→ Your task
Starting at the line that has "Task: Click into the Password field" and stopping after the line that has "You are a computer-use agent. Image resolution: width=980", reproduce the listing below exactly; omit everything else.

→ Listed entries
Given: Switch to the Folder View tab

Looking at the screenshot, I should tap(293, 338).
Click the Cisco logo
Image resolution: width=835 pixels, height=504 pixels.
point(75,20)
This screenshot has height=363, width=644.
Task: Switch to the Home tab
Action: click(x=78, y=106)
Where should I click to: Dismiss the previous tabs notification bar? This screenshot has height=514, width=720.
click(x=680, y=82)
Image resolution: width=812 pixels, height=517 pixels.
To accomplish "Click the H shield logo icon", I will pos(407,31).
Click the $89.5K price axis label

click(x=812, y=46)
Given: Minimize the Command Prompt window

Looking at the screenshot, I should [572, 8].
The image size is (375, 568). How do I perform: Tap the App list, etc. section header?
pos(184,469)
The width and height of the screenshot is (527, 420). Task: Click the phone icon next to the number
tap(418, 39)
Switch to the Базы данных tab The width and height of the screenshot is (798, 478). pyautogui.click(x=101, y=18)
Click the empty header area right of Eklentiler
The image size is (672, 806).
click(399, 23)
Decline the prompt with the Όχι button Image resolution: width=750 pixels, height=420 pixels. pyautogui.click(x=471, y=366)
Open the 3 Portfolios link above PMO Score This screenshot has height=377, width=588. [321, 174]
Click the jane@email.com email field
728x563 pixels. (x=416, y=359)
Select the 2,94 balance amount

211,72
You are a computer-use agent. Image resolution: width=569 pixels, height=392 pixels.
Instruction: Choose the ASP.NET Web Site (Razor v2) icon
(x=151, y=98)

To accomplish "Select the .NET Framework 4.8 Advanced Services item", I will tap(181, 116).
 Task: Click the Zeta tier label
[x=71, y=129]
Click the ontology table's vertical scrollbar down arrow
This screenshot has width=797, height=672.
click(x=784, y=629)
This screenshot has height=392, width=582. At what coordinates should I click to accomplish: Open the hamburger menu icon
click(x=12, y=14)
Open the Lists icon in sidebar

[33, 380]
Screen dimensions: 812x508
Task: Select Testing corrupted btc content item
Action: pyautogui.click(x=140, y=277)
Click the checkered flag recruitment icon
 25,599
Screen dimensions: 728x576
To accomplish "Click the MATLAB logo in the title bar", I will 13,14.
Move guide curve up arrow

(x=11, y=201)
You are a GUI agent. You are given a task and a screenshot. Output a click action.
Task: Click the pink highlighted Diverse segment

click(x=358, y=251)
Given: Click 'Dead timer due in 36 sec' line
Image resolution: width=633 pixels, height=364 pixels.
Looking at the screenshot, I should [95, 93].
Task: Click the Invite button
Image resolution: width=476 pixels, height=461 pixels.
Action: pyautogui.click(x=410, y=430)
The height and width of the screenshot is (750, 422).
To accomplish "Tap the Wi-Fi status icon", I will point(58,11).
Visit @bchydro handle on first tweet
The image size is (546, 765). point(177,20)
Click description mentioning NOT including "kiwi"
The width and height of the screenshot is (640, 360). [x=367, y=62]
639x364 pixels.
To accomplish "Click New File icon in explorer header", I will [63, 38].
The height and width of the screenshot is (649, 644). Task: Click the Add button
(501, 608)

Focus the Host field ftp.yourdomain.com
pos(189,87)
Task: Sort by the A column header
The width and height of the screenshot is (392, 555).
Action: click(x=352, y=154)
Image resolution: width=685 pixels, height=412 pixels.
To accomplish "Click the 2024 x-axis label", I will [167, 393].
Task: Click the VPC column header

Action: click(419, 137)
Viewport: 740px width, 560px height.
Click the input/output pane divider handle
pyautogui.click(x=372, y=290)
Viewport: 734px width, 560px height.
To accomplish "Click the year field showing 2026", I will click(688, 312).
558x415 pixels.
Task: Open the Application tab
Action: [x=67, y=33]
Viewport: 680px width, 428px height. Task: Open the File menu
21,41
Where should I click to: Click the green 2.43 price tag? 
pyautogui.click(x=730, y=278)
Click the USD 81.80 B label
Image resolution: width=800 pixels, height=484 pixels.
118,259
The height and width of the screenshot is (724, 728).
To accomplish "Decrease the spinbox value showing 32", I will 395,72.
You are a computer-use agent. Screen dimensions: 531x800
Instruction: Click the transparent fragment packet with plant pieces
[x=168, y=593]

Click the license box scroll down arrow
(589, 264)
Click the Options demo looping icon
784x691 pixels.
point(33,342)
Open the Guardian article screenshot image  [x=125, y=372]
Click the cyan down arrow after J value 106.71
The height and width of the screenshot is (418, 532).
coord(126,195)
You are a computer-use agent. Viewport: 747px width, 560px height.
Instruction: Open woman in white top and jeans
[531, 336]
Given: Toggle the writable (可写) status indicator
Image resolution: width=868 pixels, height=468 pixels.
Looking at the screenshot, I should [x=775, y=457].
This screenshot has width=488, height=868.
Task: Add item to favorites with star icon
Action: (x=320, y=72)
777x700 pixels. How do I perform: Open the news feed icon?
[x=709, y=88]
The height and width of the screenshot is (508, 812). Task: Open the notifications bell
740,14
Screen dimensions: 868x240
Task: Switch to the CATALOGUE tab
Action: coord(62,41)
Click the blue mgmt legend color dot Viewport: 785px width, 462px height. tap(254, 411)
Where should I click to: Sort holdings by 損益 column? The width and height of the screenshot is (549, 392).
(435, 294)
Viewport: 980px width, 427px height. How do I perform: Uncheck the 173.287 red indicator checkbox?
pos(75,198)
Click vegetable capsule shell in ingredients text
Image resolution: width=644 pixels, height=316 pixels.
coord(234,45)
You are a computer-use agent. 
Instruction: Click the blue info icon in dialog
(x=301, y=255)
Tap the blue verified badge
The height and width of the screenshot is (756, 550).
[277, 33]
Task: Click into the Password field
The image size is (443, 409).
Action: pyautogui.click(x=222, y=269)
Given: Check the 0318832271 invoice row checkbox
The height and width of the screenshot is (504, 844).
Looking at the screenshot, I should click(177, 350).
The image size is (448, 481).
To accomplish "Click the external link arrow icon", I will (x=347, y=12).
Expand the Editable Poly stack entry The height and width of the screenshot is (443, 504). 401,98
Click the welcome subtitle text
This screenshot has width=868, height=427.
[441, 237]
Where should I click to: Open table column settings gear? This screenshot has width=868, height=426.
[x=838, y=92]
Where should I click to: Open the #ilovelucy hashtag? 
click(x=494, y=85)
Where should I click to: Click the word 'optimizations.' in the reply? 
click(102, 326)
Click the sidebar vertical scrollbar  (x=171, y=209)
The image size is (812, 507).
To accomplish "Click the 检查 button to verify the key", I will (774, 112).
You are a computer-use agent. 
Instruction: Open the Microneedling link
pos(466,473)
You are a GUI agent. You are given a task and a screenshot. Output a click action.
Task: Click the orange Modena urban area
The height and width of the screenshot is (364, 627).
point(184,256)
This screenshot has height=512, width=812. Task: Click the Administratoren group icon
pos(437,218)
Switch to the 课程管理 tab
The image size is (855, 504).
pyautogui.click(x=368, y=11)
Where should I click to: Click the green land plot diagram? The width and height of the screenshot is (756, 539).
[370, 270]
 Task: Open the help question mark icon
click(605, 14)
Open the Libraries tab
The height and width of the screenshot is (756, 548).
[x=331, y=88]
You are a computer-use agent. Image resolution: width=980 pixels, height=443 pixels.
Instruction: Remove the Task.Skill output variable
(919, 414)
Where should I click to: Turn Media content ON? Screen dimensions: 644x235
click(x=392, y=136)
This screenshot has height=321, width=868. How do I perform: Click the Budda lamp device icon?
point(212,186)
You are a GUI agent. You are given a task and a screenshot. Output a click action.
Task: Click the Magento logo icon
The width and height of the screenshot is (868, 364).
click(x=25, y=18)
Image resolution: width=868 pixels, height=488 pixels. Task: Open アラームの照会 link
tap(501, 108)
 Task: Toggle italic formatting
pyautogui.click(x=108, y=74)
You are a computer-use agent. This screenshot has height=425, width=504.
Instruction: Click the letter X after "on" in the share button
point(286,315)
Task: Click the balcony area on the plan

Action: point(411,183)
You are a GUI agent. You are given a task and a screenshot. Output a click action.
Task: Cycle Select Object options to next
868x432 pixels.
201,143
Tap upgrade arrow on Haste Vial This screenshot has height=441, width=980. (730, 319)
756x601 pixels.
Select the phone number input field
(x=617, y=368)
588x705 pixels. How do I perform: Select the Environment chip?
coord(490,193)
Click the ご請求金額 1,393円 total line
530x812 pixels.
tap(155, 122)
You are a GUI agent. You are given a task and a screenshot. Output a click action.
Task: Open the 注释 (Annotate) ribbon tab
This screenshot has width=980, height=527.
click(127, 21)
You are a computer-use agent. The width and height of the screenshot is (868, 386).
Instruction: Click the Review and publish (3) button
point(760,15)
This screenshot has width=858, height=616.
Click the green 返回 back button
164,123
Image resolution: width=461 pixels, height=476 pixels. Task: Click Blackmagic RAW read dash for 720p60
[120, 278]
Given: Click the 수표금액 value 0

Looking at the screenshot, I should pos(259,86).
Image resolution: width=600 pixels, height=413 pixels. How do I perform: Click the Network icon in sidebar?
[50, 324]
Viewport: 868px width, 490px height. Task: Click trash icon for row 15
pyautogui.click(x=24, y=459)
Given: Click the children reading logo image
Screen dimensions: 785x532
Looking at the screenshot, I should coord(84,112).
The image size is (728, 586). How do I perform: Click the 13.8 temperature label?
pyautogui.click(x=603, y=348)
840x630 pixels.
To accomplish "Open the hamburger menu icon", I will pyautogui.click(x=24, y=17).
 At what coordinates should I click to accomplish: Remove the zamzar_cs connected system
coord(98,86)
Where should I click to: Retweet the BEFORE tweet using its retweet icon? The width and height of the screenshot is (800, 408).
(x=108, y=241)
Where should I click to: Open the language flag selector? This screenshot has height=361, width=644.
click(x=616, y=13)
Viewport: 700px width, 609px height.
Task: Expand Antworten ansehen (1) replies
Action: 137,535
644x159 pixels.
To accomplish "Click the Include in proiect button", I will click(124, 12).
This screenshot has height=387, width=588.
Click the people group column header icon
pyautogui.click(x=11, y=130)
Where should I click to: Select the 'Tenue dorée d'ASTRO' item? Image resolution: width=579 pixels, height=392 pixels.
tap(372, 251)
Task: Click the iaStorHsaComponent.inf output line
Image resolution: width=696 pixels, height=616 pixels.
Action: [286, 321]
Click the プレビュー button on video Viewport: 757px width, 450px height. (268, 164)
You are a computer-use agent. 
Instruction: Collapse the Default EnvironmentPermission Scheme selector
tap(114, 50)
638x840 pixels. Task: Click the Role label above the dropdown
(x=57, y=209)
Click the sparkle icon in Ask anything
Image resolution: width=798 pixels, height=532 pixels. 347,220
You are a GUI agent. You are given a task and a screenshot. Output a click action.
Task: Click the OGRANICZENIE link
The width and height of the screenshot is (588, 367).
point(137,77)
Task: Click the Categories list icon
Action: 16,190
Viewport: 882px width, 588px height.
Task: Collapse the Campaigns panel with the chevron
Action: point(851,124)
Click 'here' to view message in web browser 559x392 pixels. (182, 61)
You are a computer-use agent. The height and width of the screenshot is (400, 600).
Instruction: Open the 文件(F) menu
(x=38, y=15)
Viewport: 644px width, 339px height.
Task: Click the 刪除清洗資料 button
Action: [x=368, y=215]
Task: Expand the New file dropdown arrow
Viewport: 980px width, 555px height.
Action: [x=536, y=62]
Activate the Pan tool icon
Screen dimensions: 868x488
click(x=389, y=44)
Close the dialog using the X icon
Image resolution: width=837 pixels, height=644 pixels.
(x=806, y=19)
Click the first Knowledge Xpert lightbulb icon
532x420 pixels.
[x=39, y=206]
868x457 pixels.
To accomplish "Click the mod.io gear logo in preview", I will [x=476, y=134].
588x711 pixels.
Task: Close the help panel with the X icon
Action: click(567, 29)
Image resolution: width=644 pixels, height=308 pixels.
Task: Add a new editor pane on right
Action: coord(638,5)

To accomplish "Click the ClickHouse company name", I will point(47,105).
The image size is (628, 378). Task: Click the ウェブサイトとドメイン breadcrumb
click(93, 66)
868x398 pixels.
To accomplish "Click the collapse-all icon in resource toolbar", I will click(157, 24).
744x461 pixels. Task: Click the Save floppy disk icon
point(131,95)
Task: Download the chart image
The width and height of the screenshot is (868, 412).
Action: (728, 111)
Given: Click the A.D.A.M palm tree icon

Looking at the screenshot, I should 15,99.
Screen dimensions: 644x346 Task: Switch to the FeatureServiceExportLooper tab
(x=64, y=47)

→ Solution for this exercise
Task: Click into the Password field
The image size is (443, 409).
Action: pyautogui.click(x=222, y=269)
Given: Check the 0318832271 invoice row checkbox
The height and width of the screenshot is (504, 844).
Looking at the screenshot, I should click(177, 350).
The image size is (448, 481).
To accomplish "Click the external link arrow icon", I will (x=347, y=12).
Expand the Editable Poly stack entry The height and width of the screenshot is (443, 504). 401,98
Click the welcome subtitle text
This screenshot has width=868, height=427.
[441, 237]
Where should I click to: Open table column settings gear? This screenshot has width=868, height=426.
[x=838, y=92]
Where should I click to: Open the #ilovelucy hashtag? 
click(x=494, y=85)
Where should I click to: Click the word 'optimizations.' in the reply? 
click(102, 326)
Click the sidebar vertical scrollbar  (x=171, y=209)
The image size is (812, 507).
To accomplish "Click the 检查 button to verify the key", I will (774, 112).
You are a computer-use agent. 
Instruction: Open the Microneedling link
pos(466,473)
You are a GUI agent. You are given a task and a screenshot. Output a click action.
Task: Click the orange Modena urban area
The height and width of the screenshot is (364, 627).
point(184,256)
This screenshot has height=512, width=812. Task: Click the Administratoren group icon
pos(437,218)
Switch to the 课程管理 tab
The image size is (855, 504).
pyautogui.click(x=368, y=11)
Where should I click to: Click the green land plot diagram? The width and height of the screenshot is (756, 539).
[370, 270]
 Task: Open the help question mark icon
click(605, 14)
Open the Libraries tab
The height and width of the screenshot is (756, 548).
[x=331, y=88]
You are a computer-use agent. Image resolution: width=980 pixels, height=443 pixels.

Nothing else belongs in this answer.